How do people change? The simple answer: by changing their mind.

Paul presents the process of how to change in Ephesians 4:22-24. The context is about getting Christians to behave differently (“no longer walking as the Gentiles do” – v.17). He gives some examples of bad behaviour where they need to change (“sensuality” – v.19). And then he gives his famous “Put off / Put on” counsel. There are old habit patterns and behaviours that have to be put off – and the verb implies a definitive action that is as decisive as taking your shoes off. This is to be followed by another decisive action: put something else on in its place.

In the next paragraph he illustrates his point: the liar must put off telling lies and become a truth teller instead, and the thief must replace his stealing with hard work and generosity. That’s what a Christian does. So do it! If it’s that simple, why do we see so few people changing?

If we read these verses this way, we’ve missed the big point. Paul doesn’t give us a two-step program to change: Put off / Put on. It is actually a 3-step process, and the one in the middle is the key to the other two. He tells us we must “be renewed in the spirit of our minds” (v.23). He offers us a Brain Sandwich: the bread on either side is putting off and putting on, but the meat in the middle is a change of mind.
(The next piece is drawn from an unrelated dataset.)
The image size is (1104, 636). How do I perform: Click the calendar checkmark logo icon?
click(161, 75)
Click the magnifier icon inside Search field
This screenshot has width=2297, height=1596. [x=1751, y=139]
Paul makes two points here. Firstly, there is no change of behaviour without a change of mind. Of course another word he could have used is repentance, which, in its true meaning, has little to do with emotional regret or outward behaviour modification. To repent is to change your mind. The Gentiles, whose bad behaviour needed to change now that they were Christians, used to walk the way they did because of “the futility of their minds” (v.17). They didn’t need a brain transplant, but a new “spirit of the mind” – a new driving force enabling them to think differently. Telling them to “Stop being sensual” would have done no good. The heart of change is in a renewed mind.
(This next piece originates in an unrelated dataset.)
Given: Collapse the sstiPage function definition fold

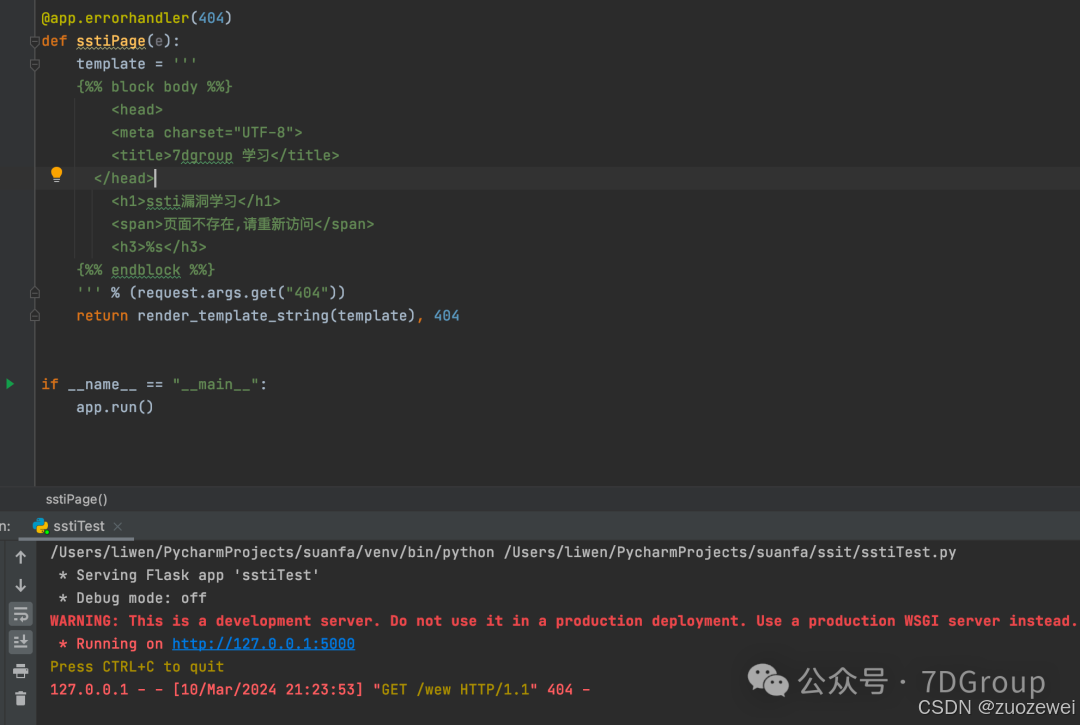Looking at the screenshot, I should coord(34,41).
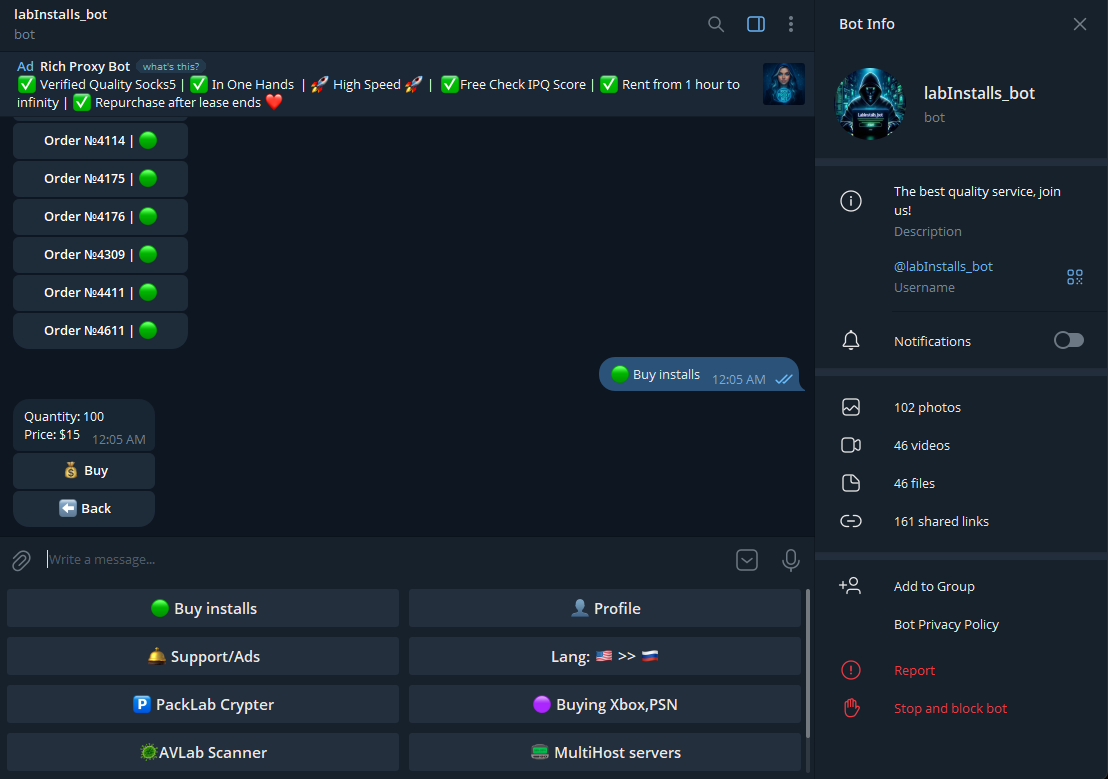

Secondly, Paul tells us there is nothing we can do about it. So far as “Put off” and “Put on” are concerned, he is clear. This is what we have to do, and we are to act as decisively as Jesus told us to in telling us to gouge out an eye that causes us to sin. Throw out the TV on which we watch the pornographic movies, and replace the time wasted with wholesome acts of service. But in the middle, the verb changes from active to passive: “Be renewed in the spirit of your minds”. It’s something that happens to us, not something we do. So the heart of the matter is not actually to change our minds; it is to have our minds changed.
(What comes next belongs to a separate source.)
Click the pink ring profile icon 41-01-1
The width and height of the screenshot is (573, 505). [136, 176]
There are ways that we can resist that (by constantly reinforcing futile thinking with a steady diet of mental junk) and ways that we can facilitate it (by attentiveness to the Word of God, written and preached). But we can’t make it happen. In fact it is part of the futile Gentile mind to think we can change our minds by a two-step or ten-step program filled with human ingenuity or technique. But actually it is a work of God. Repentance is a gift. A changed mind is a gift. Without it there will be no real change.